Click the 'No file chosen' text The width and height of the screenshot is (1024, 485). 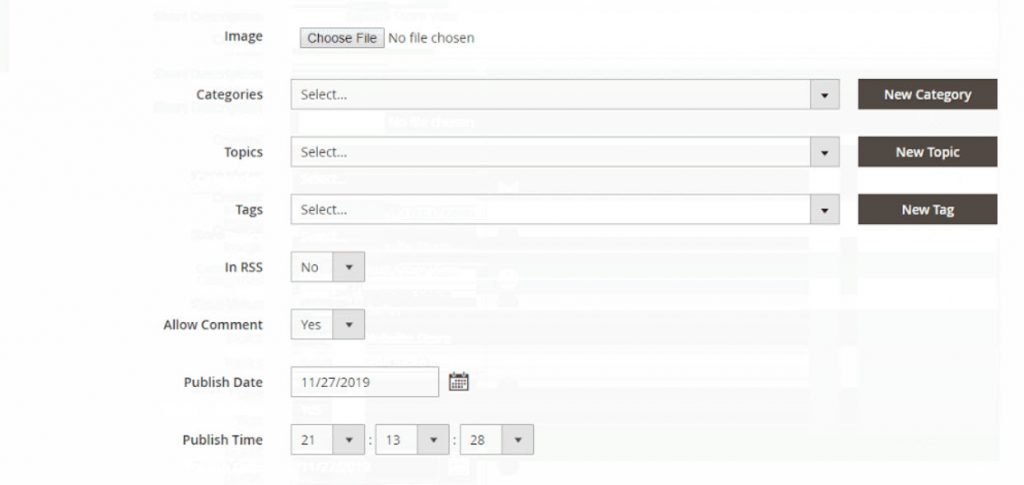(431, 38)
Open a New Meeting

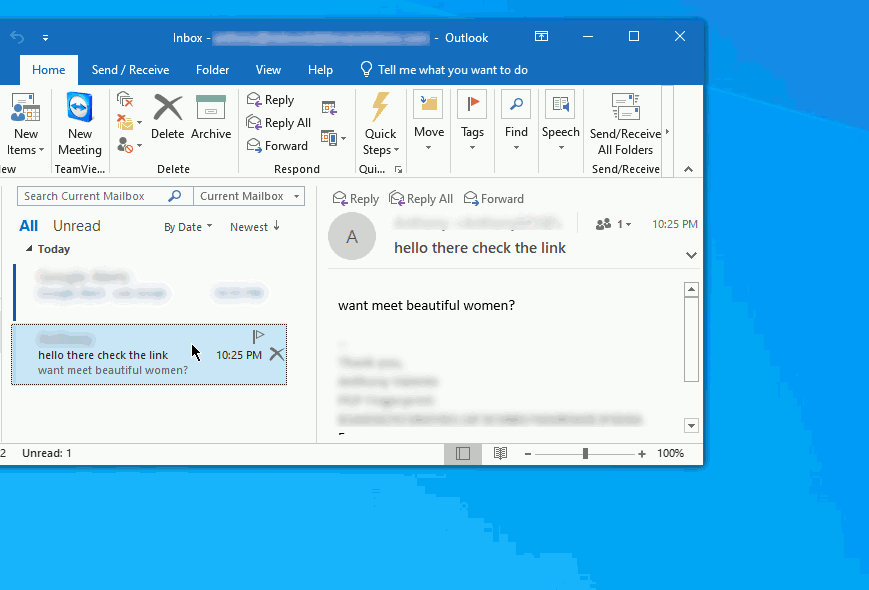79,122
* * *
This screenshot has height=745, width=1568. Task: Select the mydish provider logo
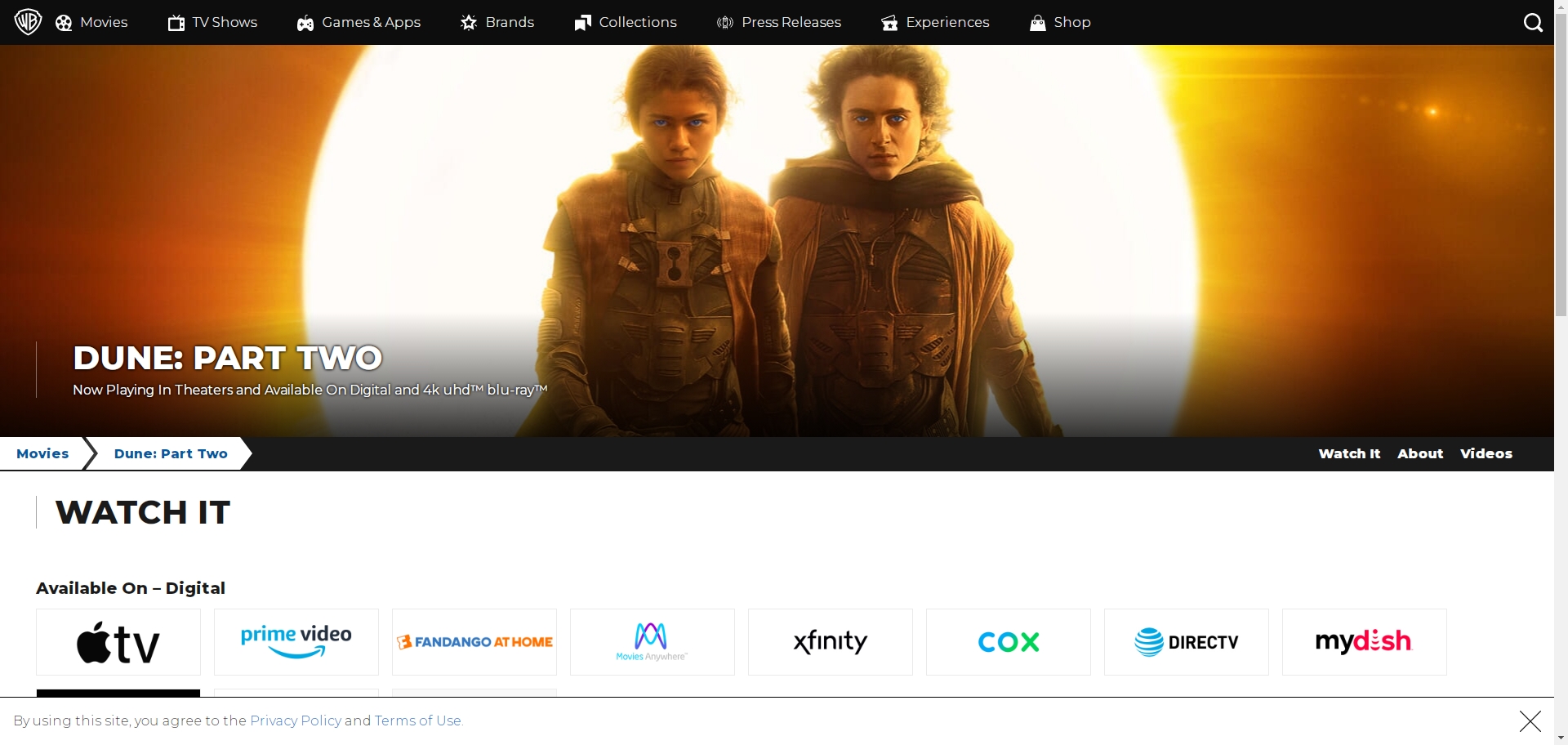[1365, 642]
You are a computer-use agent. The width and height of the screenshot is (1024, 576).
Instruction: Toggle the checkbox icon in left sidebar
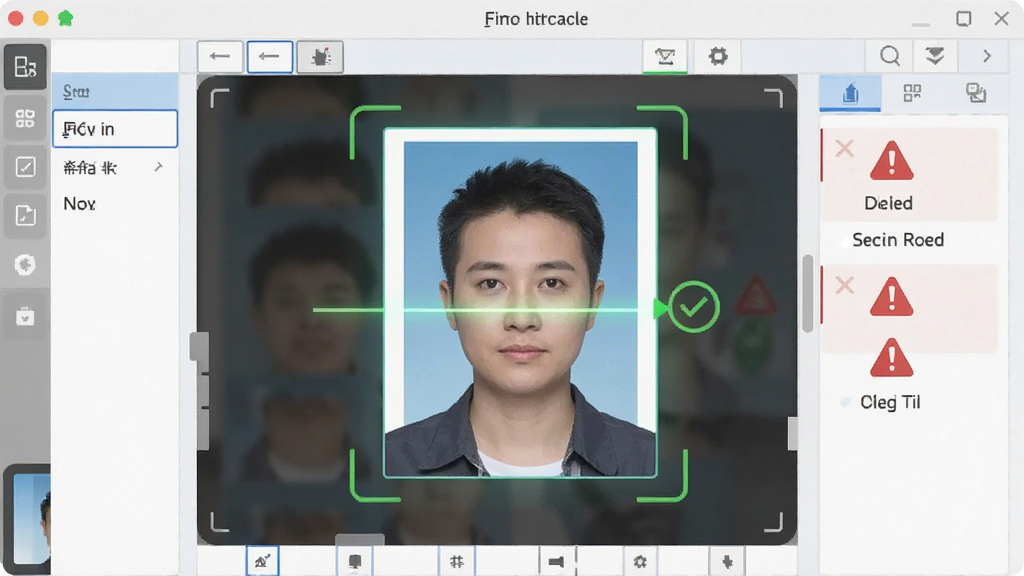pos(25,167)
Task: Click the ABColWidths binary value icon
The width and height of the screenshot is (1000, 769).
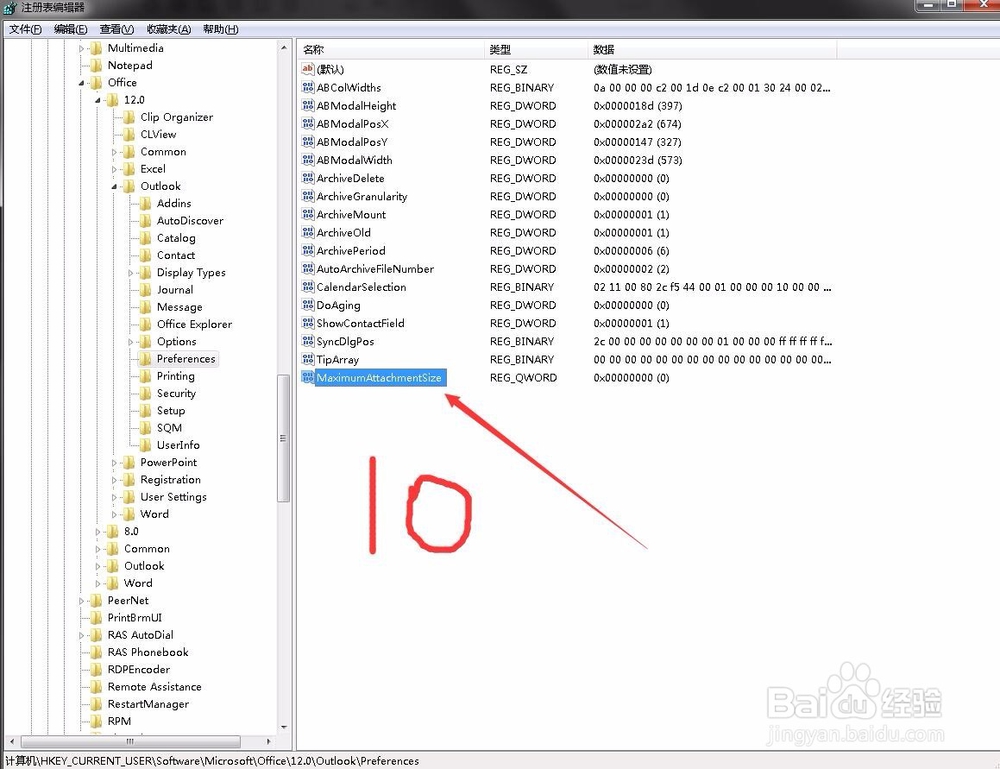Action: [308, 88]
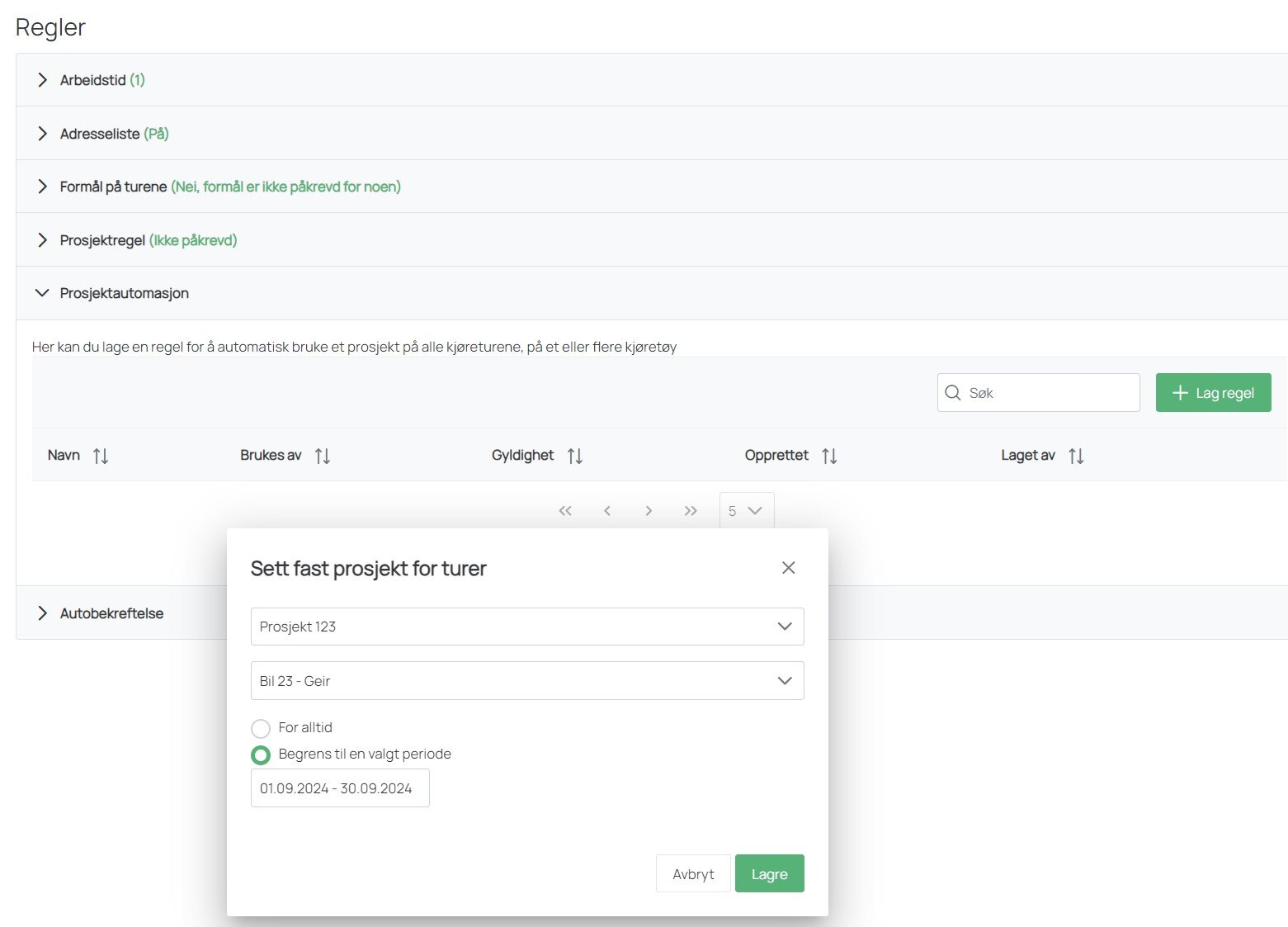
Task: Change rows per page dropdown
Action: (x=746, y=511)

# [Exercise directions]
Above are some entries. Restate word for word the lines from the one holding "This screenshot has" through the one holding "Task: Click the ABColWidths binary value icon", but not the pictures.

# [Result below]
This screenshot has height=745, width=1568. Task: Select the mydish provider logo
[1365, 642]
You are a computer-use agent. The width and height of the screenshot is (1024, 576).
Instruction: Toggle the checkbox icon in left sidebar
pos(25,167)
Task: Click the ABColWidths binary value icon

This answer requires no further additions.